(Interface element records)
• • •

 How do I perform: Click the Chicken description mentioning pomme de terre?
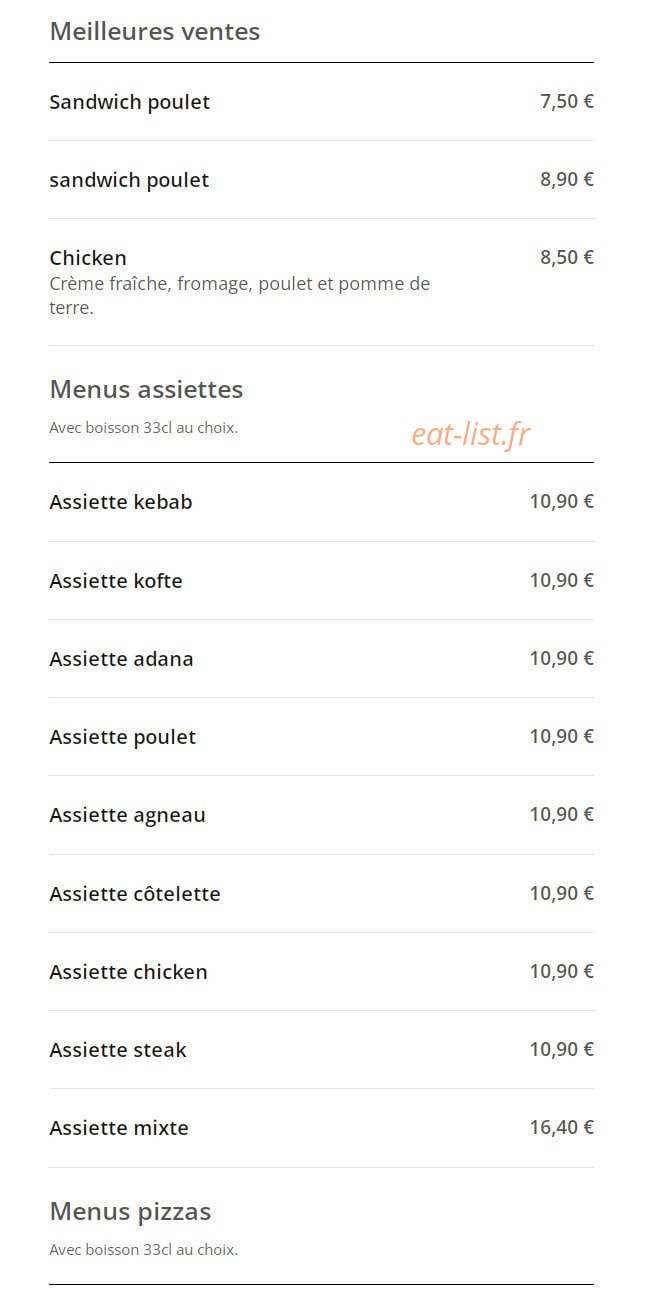(240, 296)
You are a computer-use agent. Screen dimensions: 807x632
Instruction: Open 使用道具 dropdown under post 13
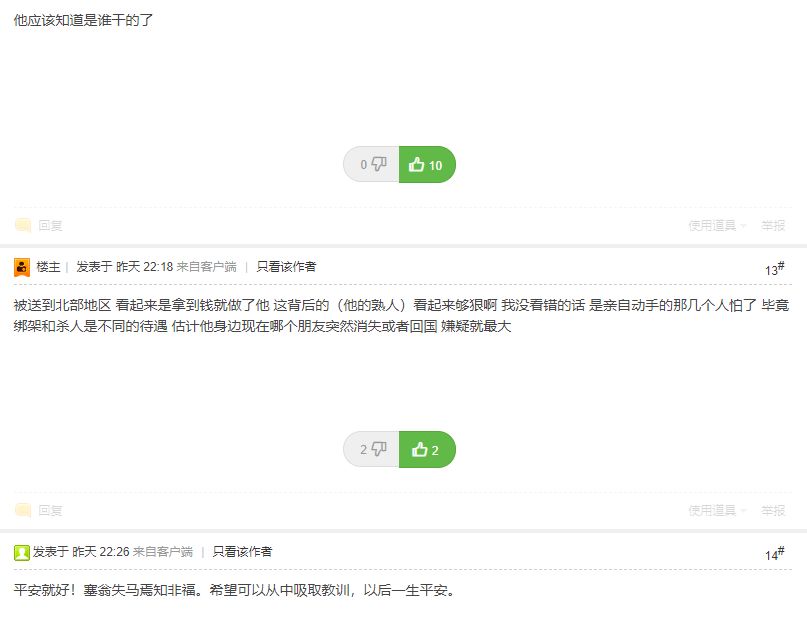click(x=717, y=511)
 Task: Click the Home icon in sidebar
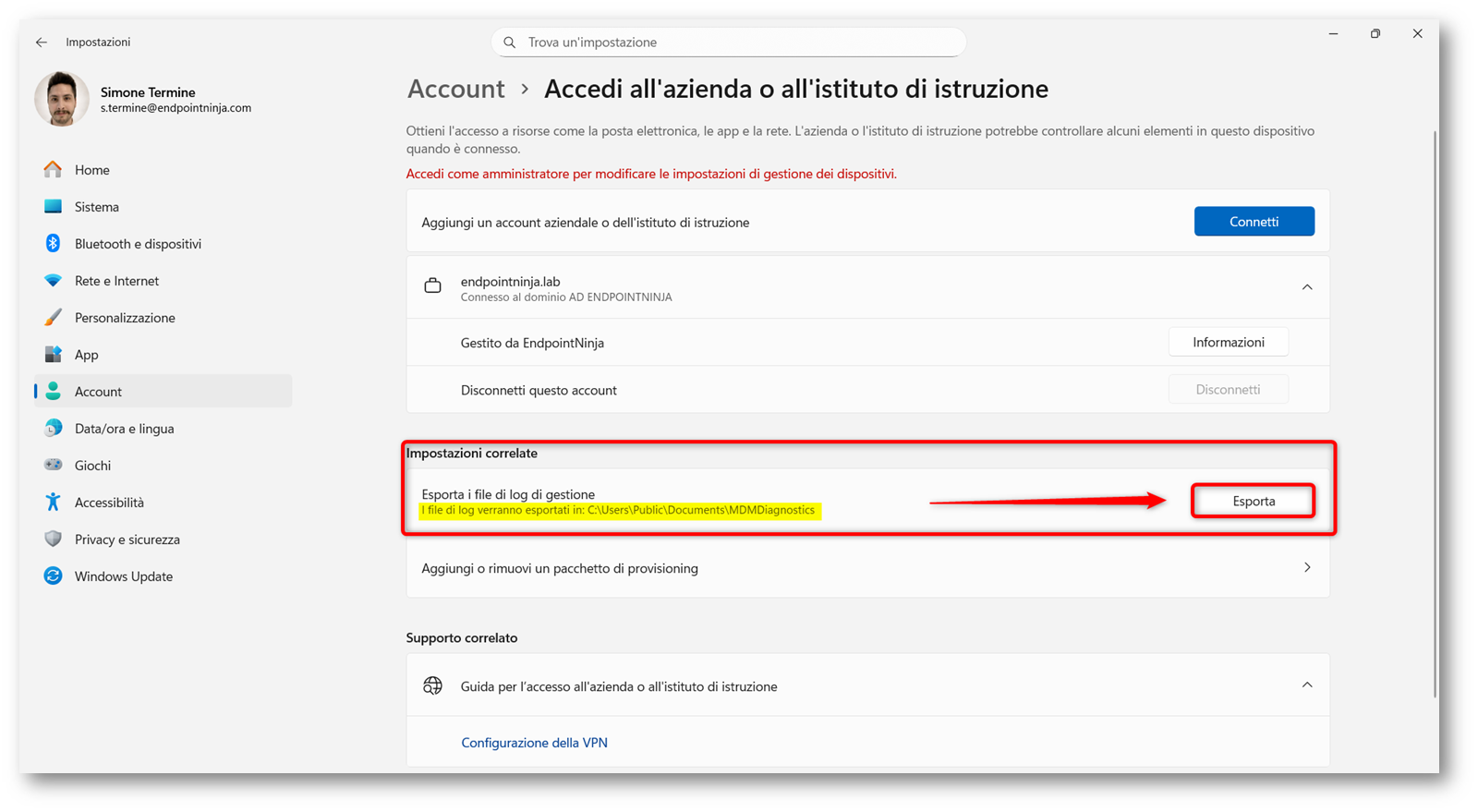coord(54,169)
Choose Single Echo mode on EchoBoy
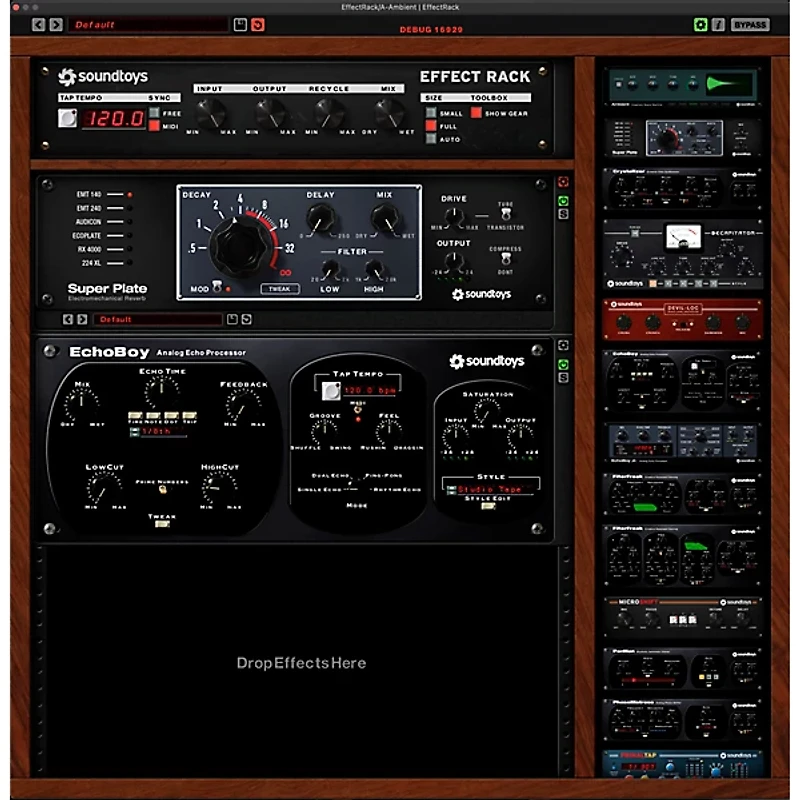800x800 pixels. pyautogui.click(x=318, y=489)
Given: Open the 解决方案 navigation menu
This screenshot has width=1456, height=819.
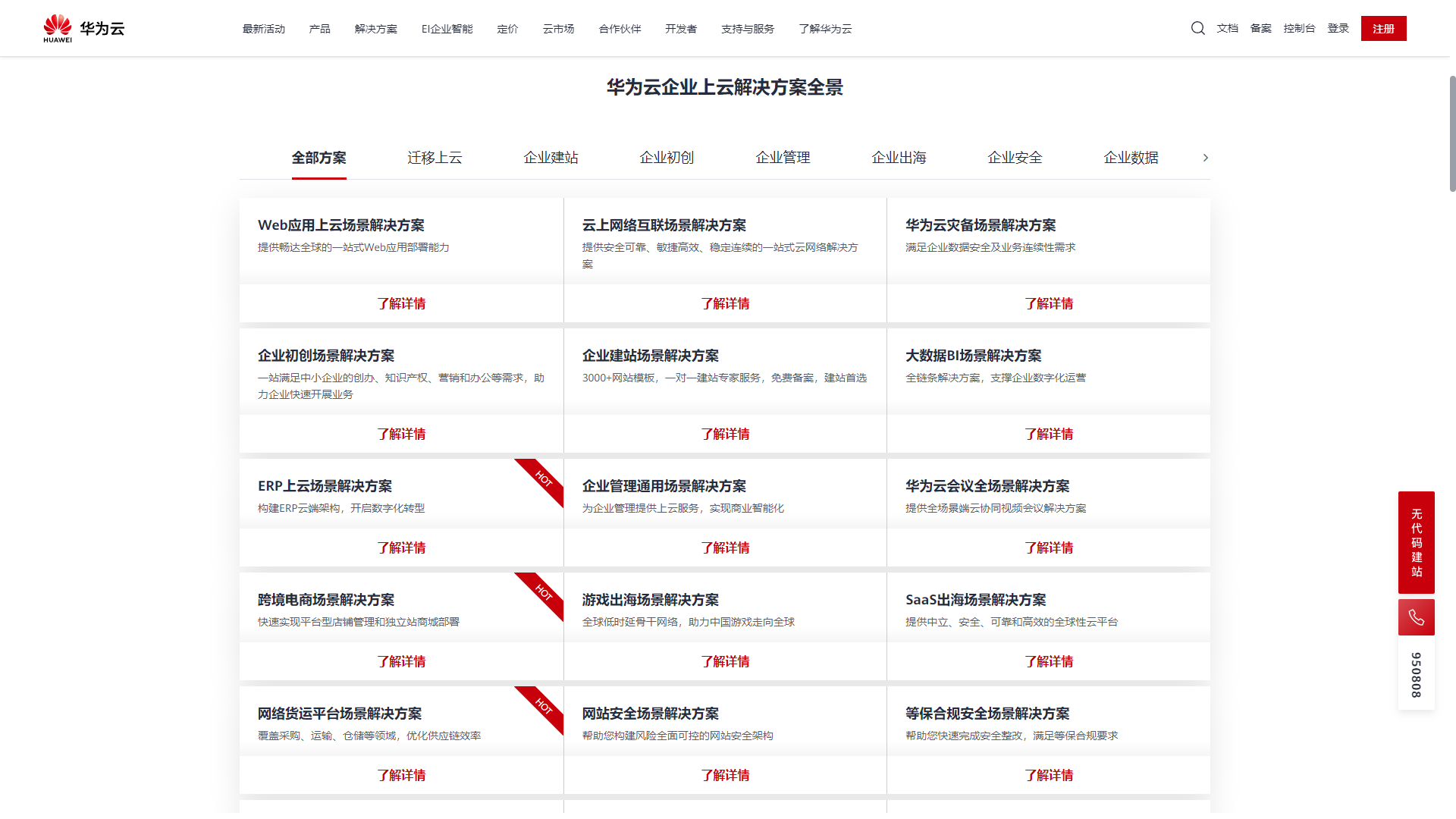Looking at the screenshot, I should 375,29.
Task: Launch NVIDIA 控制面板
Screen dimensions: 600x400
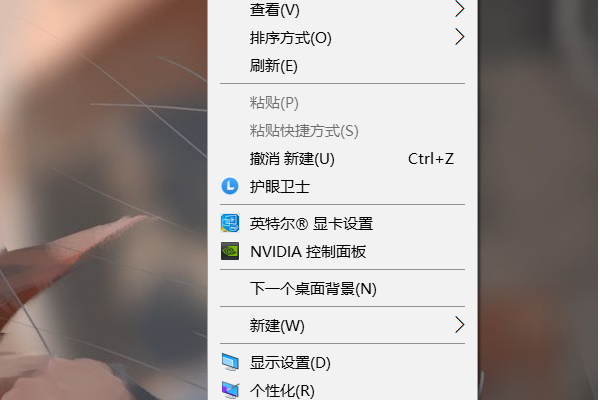Action: click(x=342, y=251)
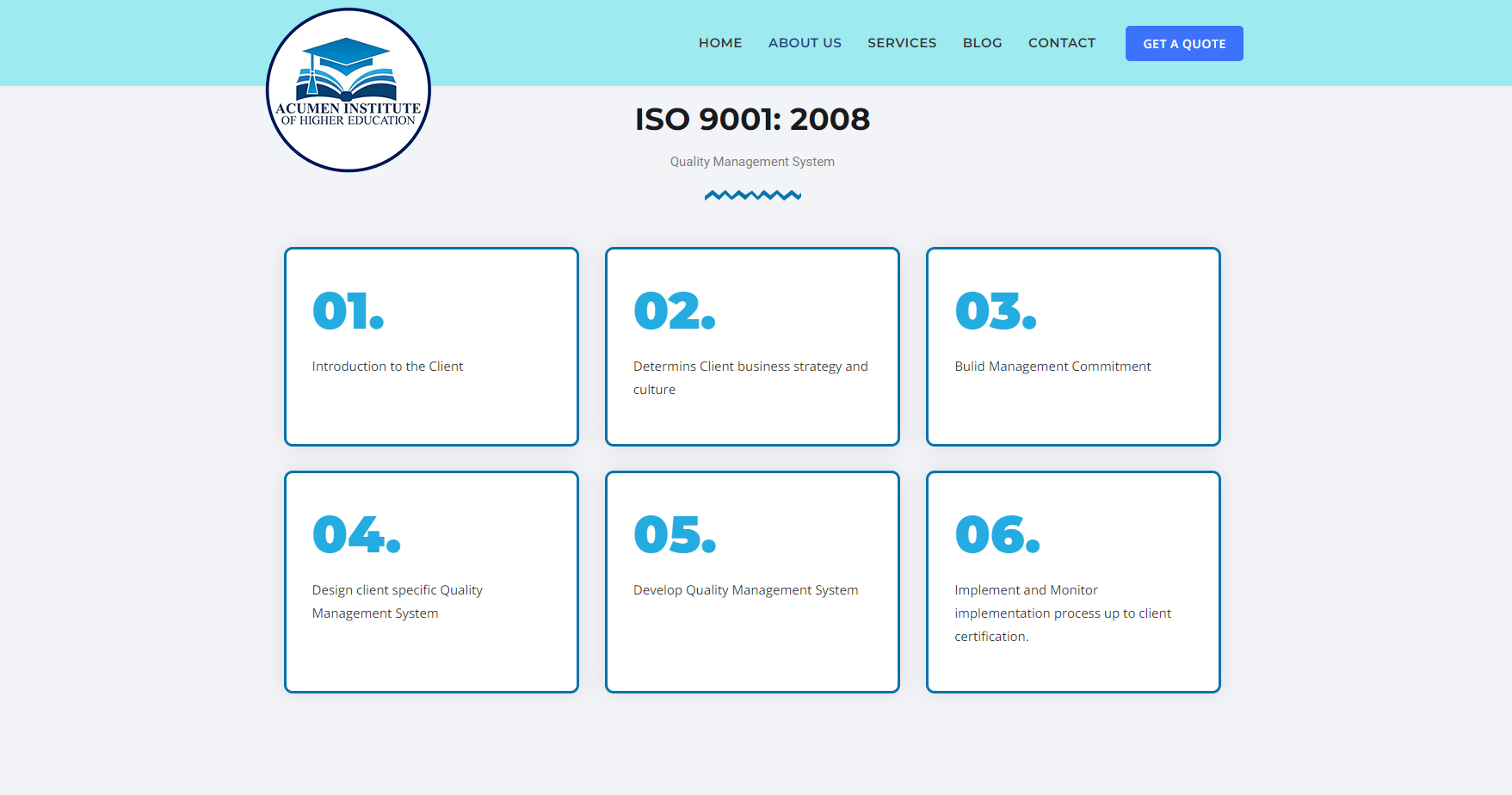
Task: Select the 06. step number
Action: click(x=997, y=535)
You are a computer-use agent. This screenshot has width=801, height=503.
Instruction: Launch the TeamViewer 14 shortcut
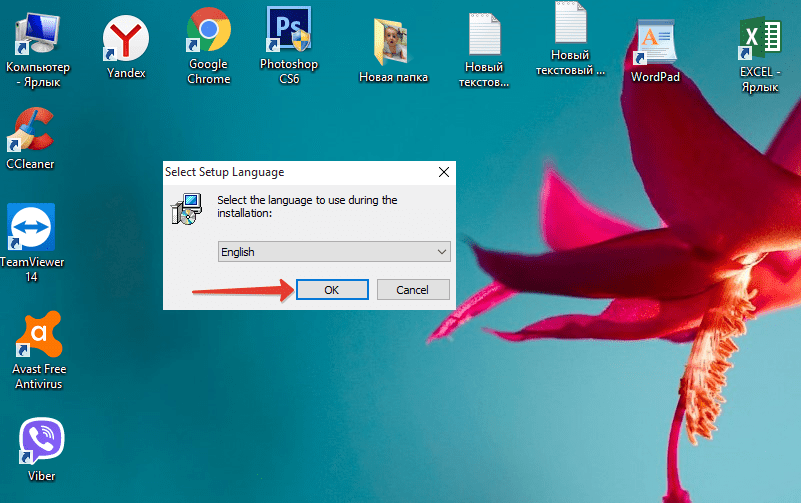pos(31,229)
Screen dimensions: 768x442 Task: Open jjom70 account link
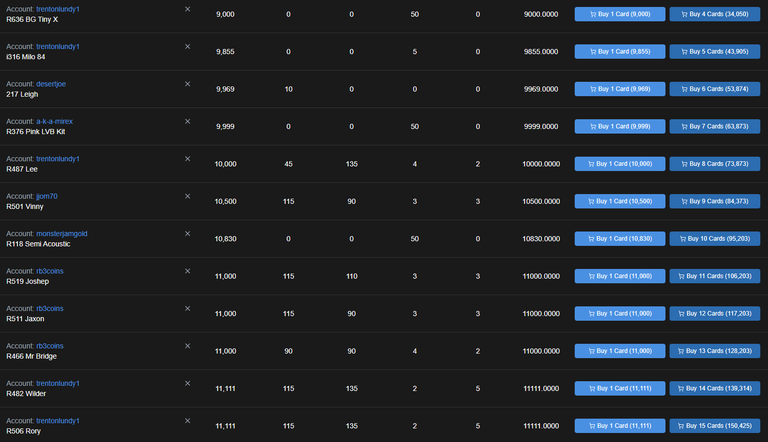coord(47,196)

• • •

- Required task
Copy out the whole listing above word for word, leaving out the pictures.

- The result
 How do I perform: Click the Chicken description mentioning pomme de terre?
(240, 296)
You are a computer-use agent. Screen dimensions: 807x632
Instruction: Open 使用道具 dropdown under post 13
click(x=717, y=511)
 Task: Click the Home icon in sidebar
coord(54,169)
Choose Single Echo mode on EchoBoy
800x800 pixels. pyautogui.click(x=318, y=489)
Given: Open the 解决方案 navigation menu
This screenshot has width=1456, height=819.
Looking at the screenshot, I should 375,29.
Task: Launch NVIDIA 控制面板
Screen dimensions: 600x400
Action: click(x=342, y=251)
Task: Select the 06. step number
Action: click(x=997, y=535)
You are a computer-use agent. This screenshot has width=801, height=503.
Instruction: Launch the TeamViewer 14 shortcut
pos(31,229)
Screen dimensions: 768x442 Task: Open jjom70 account link
coord(47,196)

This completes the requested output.